Is a state level license required to perform HVAC work in Vermont? No, but Vermont offers an Electrical Specialist (ES) license for HVAC contractors and technicians wishing to obtain licensure in specialty areas. 

The three largest cities in Vermont — Burlington, South Burlington and Essex — do not require HVAC licensing to work on the local level, but may require permits. It’s always best to check with the local jurisdictions in advance.

Vermont HVAC License Types and Requirements

The Electrical Specialist (ES) license for HVAC contractors can be obtained through the Vermont Department of Public Safety Division of Fire Safety. The ES license types available for HVAC contractors fall into two classification options: 

  • Automatic Gas/Oil Heating (A1): required for any individual who installs or services HVAC units with propane, natural gas, or oil, such as gas furnaces or oil burners.  

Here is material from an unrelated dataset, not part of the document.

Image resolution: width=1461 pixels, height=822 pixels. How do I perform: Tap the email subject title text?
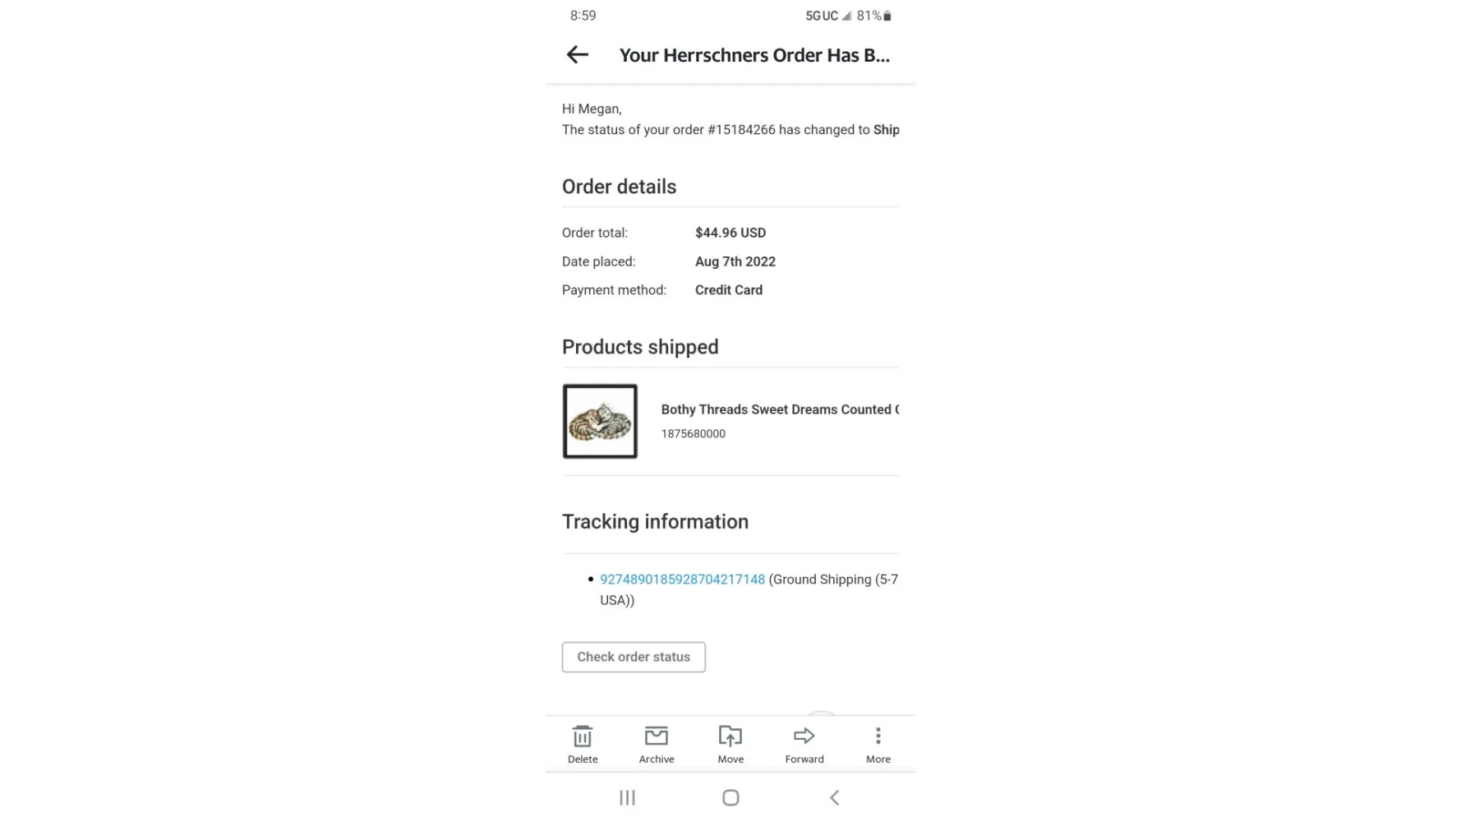point(754,55)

  • Refrigeration and Air Conditioning (C3): required for any individual who installs or services units with refrigeration or air conditioning.

It’s also important to note that the U.S. Environmental Protection Agency (EPA), under section 608 of the Clean Air Act, requires any technician who maintains, services, repairs, or disposes of equipment that could release refrigerants into the atmosphere to earn a Section 608 technician certification. HVAC apprentices don’t need to hold a certification as long as “they are closely and continually supervised by a certified technician,” according to the EPA.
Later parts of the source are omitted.